Depuis, les Etats membres ont critiqué les dispositions de cette proposition ambitieuse, et les eurodéputés se sont ouvertement opposés à cette décision.
"En ce moment, le débat au sein du PPE est très animé", a déclaré l'eurodéputé italien Salvador de Meo (PPE) lors d'un entretien avec Euronews à Strasbourg.
Un projet extrêmement polarisant
Le PPE craint que la fusion des deux fonds budgétaires les plus importants de l'UE en un seul ne conduise à une mauvaise utilisation de l'argent, à un sous-financement pour les entreprises et les citoyens qui dépendent de ces fonds, et à une diminution du rôle des régions.

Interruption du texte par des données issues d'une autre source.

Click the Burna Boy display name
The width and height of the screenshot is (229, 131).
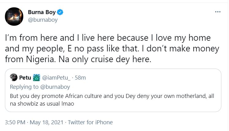(x=42, y=12)
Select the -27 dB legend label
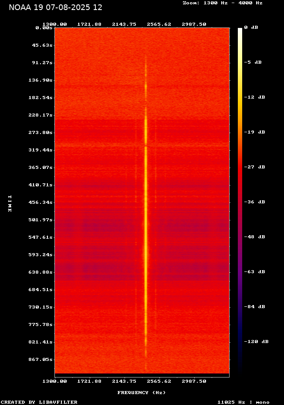 pos(254,167)
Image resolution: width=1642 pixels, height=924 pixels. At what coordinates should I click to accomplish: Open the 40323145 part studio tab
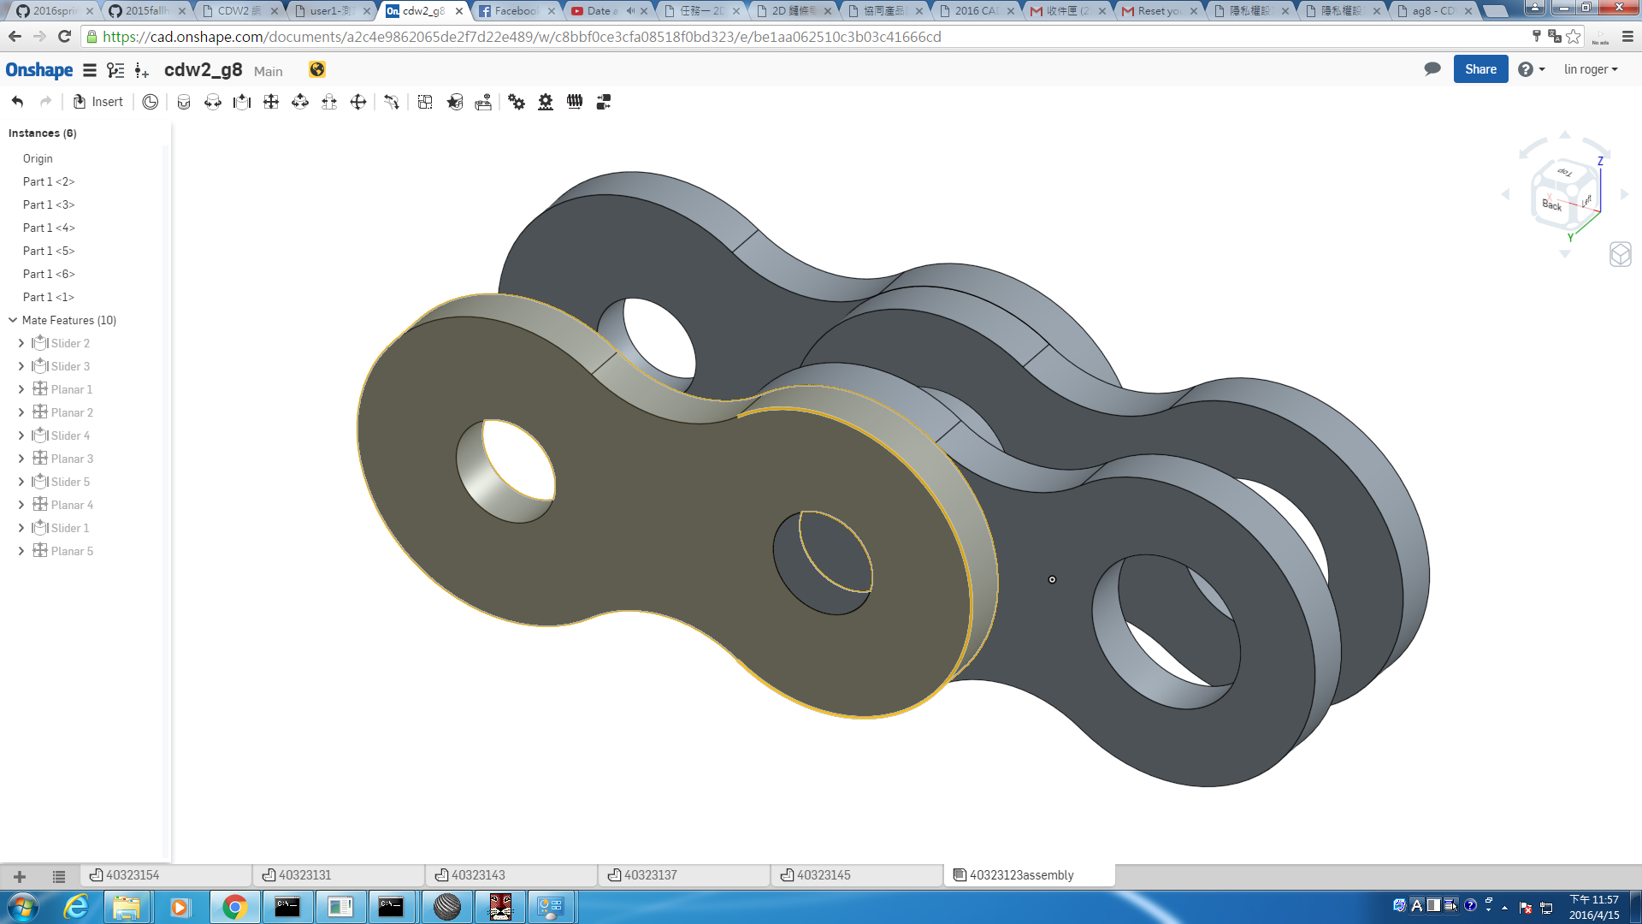click(857, 874)
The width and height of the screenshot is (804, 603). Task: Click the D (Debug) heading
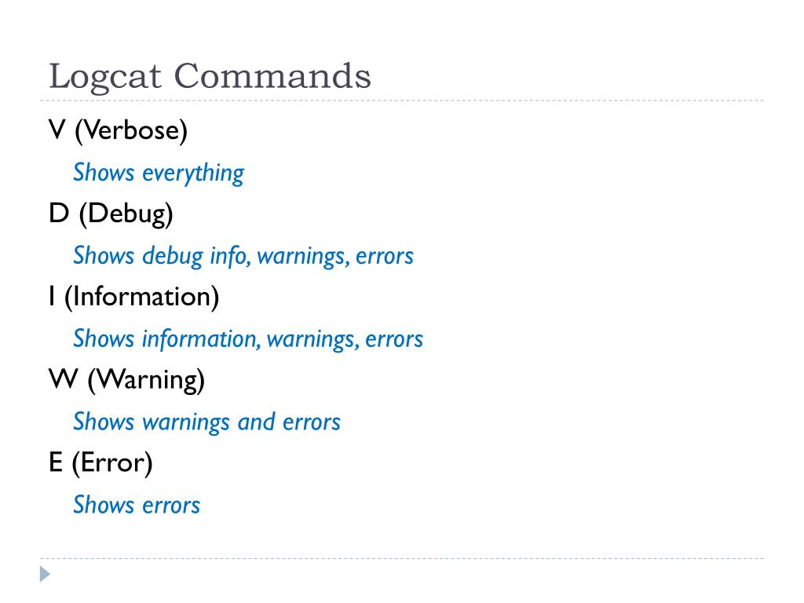click(x=111, y=214)
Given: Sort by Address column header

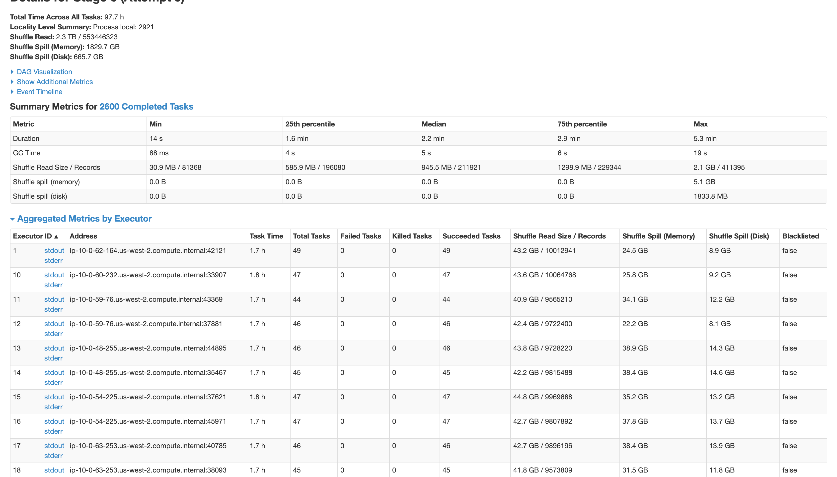Looking at the screenshot, I should pos(83,236).
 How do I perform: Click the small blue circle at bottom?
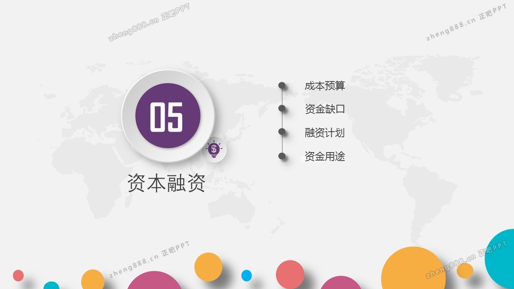246,275
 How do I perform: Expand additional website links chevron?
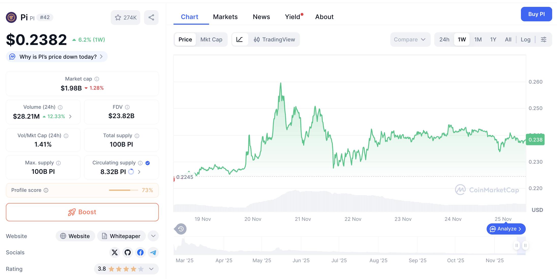153,236
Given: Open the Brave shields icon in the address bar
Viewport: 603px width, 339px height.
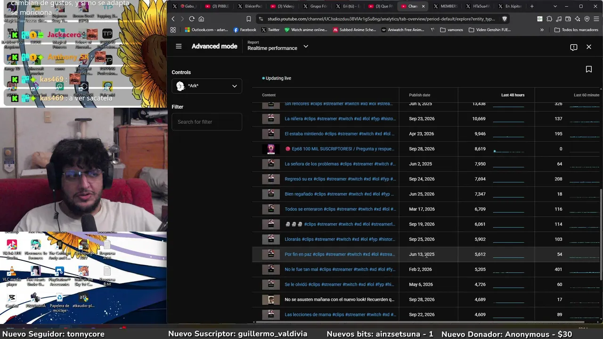Looking at the screenshot, I should [x=505, y=19].
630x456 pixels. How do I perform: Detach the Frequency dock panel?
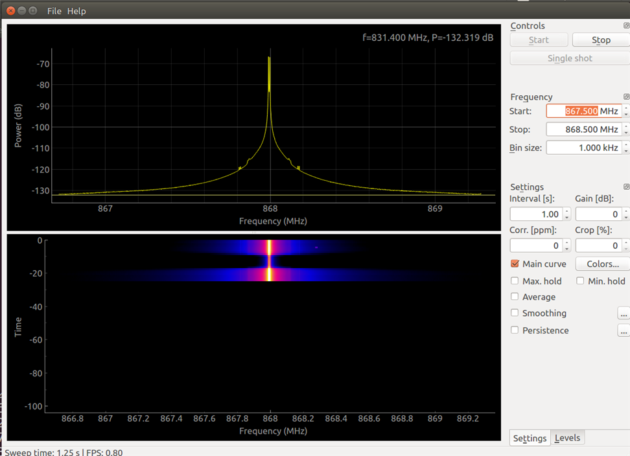tap(626, 97)
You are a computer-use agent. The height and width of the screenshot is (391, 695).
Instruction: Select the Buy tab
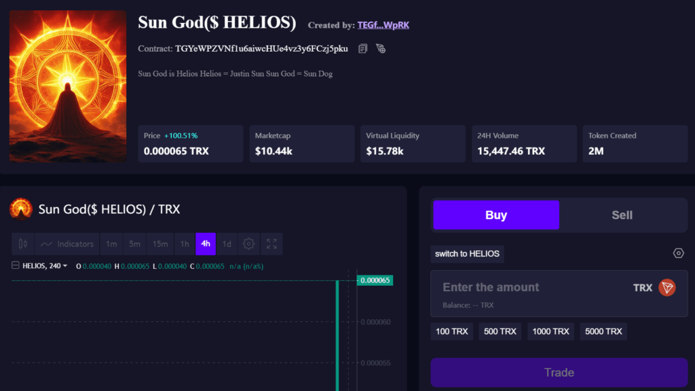495,215
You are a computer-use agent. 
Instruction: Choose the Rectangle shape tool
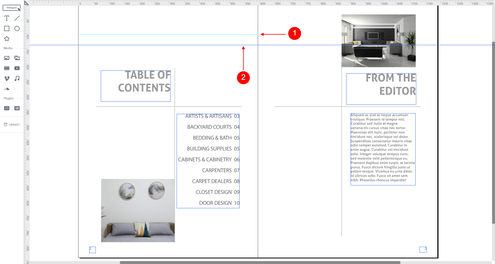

"C'est une erreur de revenir sur [la politique agricole commune] qui a été un véritable outil d'intégration européenne, permettant à des millions d'agriculteurs de moderniser leurs entreprises et de jouer un rôle de premier plan dans la lutte contre le changement climatique", a déclaré Salvador de Meo.
Les chefs de groupe des commissions du Budget et de l'Agriculture au Parlement européen, ainsi que leurs homologues à la Commission - Piotr Serafin et Christophe Hansen, tous deux issus de la même famille politique - discutent actuellement de solutions potentielles qui devraient être annoncées dans les jours à venir.
Selon deux fonctionnaires du PPE consultés par Euronews, plusieurs scénarios sont sur la table : le retrait complet de la proposition de la Commission, des amendements introduits par les eurodéputés pour remodeler le plan actuel, ou un engagement de la Commission à réviser certains aspects à un stade ultérieur.
Ursula von der Leyen a peut-être survécu à deux motions de censure, mais ses batailles avec le Parlement sont loin d'être terminées : des négociations sur le prochain budget et les objectifs climatiques aux débats houleux sur les ambitions de l'Europe en matière de défense.